**Direction**:
Count the lines in the items below that contain the word "pixels", and reply with that number alone.

= = = = =

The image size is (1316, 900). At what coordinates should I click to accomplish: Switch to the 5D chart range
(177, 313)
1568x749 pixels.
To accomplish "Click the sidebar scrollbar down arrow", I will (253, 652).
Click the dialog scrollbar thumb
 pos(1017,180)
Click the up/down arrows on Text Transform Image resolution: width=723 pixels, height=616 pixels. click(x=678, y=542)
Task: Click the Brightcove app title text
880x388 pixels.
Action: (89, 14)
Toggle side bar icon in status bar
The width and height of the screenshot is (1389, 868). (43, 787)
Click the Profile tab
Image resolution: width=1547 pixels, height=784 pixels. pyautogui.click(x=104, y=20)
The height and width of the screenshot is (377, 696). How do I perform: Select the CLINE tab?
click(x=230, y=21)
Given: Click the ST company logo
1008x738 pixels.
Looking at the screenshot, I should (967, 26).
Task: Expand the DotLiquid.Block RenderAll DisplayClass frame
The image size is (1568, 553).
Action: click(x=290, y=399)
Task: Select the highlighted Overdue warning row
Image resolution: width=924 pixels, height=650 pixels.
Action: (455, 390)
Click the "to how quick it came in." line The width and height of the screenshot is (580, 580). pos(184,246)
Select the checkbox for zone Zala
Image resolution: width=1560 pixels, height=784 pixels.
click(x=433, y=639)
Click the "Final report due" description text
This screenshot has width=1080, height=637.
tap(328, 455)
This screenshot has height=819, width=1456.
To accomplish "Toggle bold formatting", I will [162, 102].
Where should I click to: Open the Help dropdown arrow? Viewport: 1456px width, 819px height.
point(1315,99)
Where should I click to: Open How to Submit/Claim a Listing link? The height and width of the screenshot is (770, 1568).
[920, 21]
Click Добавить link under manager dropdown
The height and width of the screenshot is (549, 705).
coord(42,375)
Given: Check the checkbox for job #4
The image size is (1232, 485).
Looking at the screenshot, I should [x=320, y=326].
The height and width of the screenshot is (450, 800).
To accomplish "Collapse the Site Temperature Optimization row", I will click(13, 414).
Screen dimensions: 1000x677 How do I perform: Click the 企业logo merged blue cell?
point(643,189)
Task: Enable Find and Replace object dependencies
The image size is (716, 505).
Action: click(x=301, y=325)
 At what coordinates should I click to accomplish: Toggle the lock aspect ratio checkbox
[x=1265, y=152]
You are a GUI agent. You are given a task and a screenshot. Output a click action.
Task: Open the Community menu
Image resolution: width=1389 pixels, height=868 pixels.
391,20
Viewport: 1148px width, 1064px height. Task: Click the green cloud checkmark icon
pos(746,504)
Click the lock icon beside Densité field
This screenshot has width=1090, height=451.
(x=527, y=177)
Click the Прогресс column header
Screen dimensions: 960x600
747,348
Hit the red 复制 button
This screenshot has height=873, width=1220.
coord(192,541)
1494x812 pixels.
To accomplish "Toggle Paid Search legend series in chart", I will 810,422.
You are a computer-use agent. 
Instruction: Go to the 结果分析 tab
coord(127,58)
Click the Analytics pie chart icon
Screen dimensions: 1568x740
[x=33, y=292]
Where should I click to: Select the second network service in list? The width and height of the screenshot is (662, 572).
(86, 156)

= = = = =

**Correct result**:
9